What to do when AI brings more questions than answers Posted on : Jul 17 - 2021

The concept of uncertainty in the context of AI can be difficult to grasp at first. At a high level, uncertainty means working with imperfect or incomplete information, but there are countless different potential sources of uncertainty. Some, like missing information, unreliable information, conflicting information, noisy information, and confusing information, are especially challenging to address without a grasp of the causes. Even the best-trained AI systems can’t be right 100% of the time. And in the enterprise, stakeholders must find ways to estimate and measure uncertainty to the extent possible.

It turns out uncertainty isn’t necessarily a bad thing — if it can be communicated clearly. Consider this example from machine learning engineer Dirk Elsinghorst: An AI is trained to classify animals in a safari to help safari-goers remain safe. The model trains with available data, giving animals a “risky” or “safe” classification. But because it never encounters a tiger, it classifies tigers as safe, drawing a comparison between the stripes on tigers and on zebras.
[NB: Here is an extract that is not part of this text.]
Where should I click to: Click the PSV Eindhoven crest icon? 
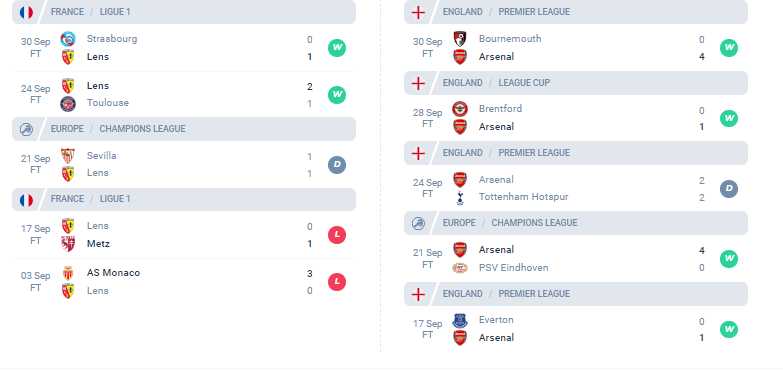pos(460,268)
If the model were able to communicate uncertainty, humans could intervene to alter the outcome.

Uncertainty explained

There are two common types of uncertainty in AI: aleatoric and epistemic. Aleatoric accounts for chance, like differences in an environment and the skill levels of people capturing training data. Epistemic is part of the model itself — models that are too simple in design can have a high variation in outcome.

Observations, or sample data, from a domain or environment often contain variability. Typically referred to as “noise,” variability can be due to natural causes or an error, and it impacts not only the measurements AI learns from but the predictions it makes.

In the case of a dataset used to train AI to predict species of flowers, for instance, noise could be larger or smaller flowers than normal or typos when writing down the measurements of various petals and stems.

Another source of uncertainty arises from incomplete coverage of a domain. In statistics, samples are randomly collected, and bias is to some extent unavoidable. Data scientists need to arrive at a level of variance and bias that ensures the data is representative of the task a model will be used for.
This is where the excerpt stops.